After reading/watching several reviews on the STI Black Diamond XTRs, I decided to buy a set in 26x9x14 and 26x11x14. However, I do have some questions. According to these guys, they were much happier running these at 2.5 PSI rather than 4 PSI.




 
However, these were on 12s. Any recommendation on how much above the 2.5 PSI I should run on 14s to avoid beating up the wheel or risking a pinch in the rocks? Judging by that review, it seems like somewhere around 1.5 PSI lower than what would normally be run would be a good start. What do you guys run 14s at in rocks?


----------



## Polaris425 (Dec 16, 2004)

I say put 2.5 in them and ride it a bit and see what she feels like. IF she needs more go to 3. Or start at 3-4 and let a little out at a time until she rides nice. That would be easier.


----------



## NMKawierider (Apr 11, 2009)

Polaris425 said:


> I say put 2.5 in them and ride it a bit and see what she feels like. IF she needs more go to 3. Or start at 3-4 and let a little out at a time until she rides nice. That would be easier.

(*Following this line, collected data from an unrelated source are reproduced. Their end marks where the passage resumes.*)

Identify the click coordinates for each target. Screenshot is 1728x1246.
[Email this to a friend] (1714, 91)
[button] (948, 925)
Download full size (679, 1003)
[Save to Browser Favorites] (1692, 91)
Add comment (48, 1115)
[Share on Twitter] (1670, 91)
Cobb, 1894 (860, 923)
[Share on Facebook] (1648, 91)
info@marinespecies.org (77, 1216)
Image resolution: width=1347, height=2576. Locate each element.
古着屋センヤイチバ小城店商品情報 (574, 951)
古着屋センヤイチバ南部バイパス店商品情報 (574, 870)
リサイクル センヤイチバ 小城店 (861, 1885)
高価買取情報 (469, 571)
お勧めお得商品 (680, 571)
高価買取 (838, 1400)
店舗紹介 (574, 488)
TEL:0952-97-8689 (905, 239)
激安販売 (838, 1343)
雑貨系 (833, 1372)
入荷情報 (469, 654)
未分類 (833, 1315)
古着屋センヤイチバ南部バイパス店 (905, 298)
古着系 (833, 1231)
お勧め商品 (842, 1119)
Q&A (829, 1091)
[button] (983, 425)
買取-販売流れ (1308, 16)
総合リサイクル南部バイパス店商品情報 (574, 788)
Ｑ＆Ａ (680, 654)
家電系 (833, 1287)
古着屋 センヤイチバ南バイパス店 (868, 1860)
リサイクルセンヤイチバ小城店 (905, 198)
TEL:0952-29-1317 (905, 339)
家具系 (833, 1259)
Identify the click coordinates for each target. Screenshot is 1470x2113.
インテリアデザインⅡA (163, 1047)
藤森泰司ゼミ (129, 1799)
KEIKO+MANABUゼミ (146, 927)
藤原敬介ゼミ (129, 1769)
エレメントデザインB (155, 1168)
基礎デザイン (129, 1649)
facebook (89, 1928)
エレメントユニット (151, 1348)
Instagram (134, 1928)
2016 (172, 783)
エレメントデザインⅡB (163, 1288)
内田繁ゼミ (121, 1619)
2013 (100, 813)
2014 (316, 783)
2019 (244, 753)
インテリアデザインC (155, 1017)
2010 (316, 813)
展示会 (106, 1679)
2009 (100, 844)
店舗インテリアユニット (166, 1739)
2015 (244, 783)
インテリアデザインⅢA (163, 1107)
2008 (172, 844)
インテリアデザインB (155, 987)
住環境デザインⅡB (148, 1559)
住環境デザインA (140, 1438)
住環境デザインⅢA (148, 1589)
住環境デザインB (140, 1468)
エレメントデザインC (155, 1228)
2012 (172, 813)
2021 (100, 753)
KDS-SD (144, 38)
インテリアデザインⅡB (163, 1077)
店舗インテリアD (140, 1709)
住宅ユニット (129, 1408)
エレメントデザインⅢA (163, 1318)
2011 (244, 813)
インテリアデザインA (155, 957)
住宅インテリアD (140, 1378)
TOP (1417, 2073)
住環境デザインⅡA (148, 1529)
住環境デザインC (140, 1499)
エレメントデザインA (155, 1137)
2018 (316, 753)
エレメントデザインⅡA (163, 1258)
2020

I agree. I'd start with 4 or 5 and work down...but I tend to make my bottom limit 3 because of beed-issues. 2.5 just seems a little risky without beedlocks/crushlocks. On my set of Bajacross they say I can go to 1 with no problems for rock-crowling but I just have not had any reason to tray it....but then they are an 8-ply radial.


----------